## Task objective
Repeat exactly each line of the data provided below.

[Stored data entries]
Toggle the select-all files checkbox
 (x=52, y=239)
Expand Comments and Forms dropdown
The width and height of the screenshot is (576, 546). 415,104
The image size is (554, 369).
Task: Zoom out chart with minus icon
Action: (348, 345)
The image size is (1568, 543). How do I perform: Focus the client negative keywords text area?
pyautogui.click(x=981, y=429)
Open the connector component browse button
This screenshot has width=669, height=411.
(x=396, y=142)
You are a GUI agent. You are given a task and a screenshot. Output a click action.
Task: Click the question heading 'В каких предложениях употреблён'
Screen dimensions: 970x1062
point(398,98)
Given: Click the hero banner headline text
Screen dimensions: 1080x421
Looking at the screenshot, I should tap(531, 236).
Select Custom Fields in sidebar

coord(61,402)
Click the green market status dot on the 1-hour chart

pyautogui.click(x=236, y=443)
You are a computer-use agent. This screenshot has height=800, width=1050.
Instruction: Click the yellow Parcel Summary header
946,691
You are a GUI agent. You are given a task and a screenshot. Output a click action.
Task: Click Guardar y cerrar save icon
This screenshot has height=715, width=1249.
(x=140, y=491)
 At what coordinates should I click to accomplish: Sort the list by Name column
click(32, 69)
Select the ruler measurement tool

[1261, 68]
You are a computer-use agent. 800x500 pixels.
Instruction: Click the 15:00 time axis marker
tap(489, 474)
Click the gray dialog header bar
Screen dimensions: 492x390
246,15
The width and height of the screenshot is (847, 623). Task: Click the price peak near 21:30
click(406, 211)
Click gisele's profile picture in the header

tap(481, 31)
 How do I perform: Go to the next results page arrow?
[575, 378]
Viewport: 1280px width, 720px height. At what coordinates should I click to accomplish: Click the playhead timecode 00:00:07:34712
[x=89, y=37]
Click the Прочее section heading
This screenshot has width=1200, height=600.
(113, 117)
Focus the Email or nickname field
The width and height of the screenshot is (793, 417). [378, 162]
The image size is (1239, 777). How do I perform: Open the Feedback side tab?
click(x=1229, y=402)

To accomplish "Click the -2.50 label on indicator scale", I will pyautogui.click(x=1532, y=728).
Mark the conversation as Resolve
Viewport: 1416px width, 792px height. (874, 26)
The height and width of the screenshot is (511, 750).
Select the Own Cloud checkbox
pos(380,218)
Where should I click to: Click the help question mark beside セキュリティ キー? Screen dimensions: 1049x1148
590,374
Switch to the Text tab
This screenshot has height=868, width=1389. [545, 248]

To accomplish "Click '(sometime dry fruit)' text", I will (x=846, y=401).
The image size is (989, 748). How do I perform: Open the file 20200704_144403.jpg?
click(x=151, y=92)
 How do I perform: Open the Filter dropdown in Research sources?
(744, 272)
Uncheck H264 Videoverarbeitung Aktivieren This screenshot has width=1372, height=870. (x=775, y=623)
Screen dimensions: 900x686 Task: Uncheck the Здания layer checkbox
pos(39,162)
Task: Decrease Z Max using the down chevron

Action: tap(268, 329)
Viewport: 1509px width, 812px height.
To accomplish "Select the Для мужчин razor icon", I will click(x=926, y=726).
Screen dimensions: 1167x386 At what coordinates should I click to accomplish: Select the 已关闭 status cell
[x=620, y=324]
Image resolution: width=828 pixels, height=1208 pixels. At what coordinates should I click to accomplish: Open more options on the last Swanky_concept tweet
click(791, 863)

## Response
Toggle the select-all files checkbox
 (x=52, y=239)
Expand Comments and Forms dropdown
The width and height of the screenshot is (576, 546). 415,104
The image size is (554, 369).
Task: Zoom out chart with minus icon
Action: (348, 345)
The image size is (1568, 543). How do I perform: Focus the client negative keywords text area?
pyautogui.click(x=981, y=429)
Open the connector component browse button
This screenshot has width=669, height=411.
(x=396, y=142)
You are a GUI agent. You are given a task and a screenshot. Output a click action.
Task: Click the question heading 'В каких предложениях употреблён'
Screen dimensions: 970x1062
point(398,98)
Given: Click the hero banner headline text
Screen dimensions: 1080x421
Looking at the screenshot, I should tap(531, 236).
Select Custom Fields in sidebar

coord(61,402)
Click the green market status dot on the 1-hour chart

pyautogui.click(x=236, y=443)
You are a computer-use agent. This screenshot has height=800, width=1050.
Instruction: Click the yellow Parcel Summary header
946,691
You are a GUI agent. You are given a task and a screenshot. Output a click action.
Task: Click Guardar y cerrar save icon
This screenshot has height=715, width=1249.
(x=140, y=491)
 At what coordinates should I click to accomplish: Sort the list by Name column
click(32, 69)
Select the ruler measurement tool

[1261, 68]
You are a computer-use agent. 800x500 pixels.
Instruction: Click the 15:00 time axis marker
tap(489, 474)
Click the gray dialog header bar
Screen dimensions: 492x390
246,15
The width and height of the screenshot is (847, 623). Task: Click the price peak near 21:30
click(406, 211)
Click gisele's profile picture in the header

tap(481, 31)
 How do I perform: Go to the next results page arrow?
[575, 378]
Viewport: 1280px width, 720px height. At what coordinates should I click to accomplish: Click the playhead timecode 00:00:07:34712
[x=89, y=37]
Click the Прочее section heading
This screenshot has width=1200, height=600.
(113, 117)
Focus the Email or nickname field
The width and height of the screenshot is (793, 417). [378, 162]
The image size is (1239, 777). How do I perform: Open the Feedback side tab?
click(x=1229, y=402)

To accomplish "Click the -2.50 label on indicator scale", I will pyautogui.click(x=1532, y=728).
Mark the conversation as Resolve
Viewport: 1416px width, 792px height. (874, 26)
The height and width of the screenshot is (511, 750).
Select the Own Cloud checkbox
pos(380,218)
Where should I click to: Click the help question mark beside セキュリティ キー? Screen dimensions: 1049x1148
590,374
Switch to the Text tab
This screenshot has height=868, width=1389. [545, 248]

To accomplish "Click '(sometime dry fruit)' text", I will (x=846, y=401).
The image size is (989, 748). How do I perform: Open the file 20200704_144403.jpg?
click(x=151, y=92)
 How do I perform: Open the Filter dropdown in Research sources?
(744, 272)
Uncheck H264 Videoverarbeitung Aktivieren This screenshot has width=1372, height=870. (x=775, y=623)
Screen dimensions: 900x686 Task: Uncheck the Здания layer checkbox
pos(39,162)
Task: Decrease Z Max using the down chevron

Action: tap(268, 329)
Viewport: 1509px width, 812px height.
To accomplish "Select the Для мужчин razor icon", I will click(x=926, y=726).
Screen dimensions: 1167x386 At what coordinates should I click to accomplish: Select the 已关闭 status cell
[x=620, y=324]
Image resolution: width=828 pixels, height=1208 pixels. At what coordinates should I click to accomplish: Open more options on the last Swanky_concept tweet
click(791, 863)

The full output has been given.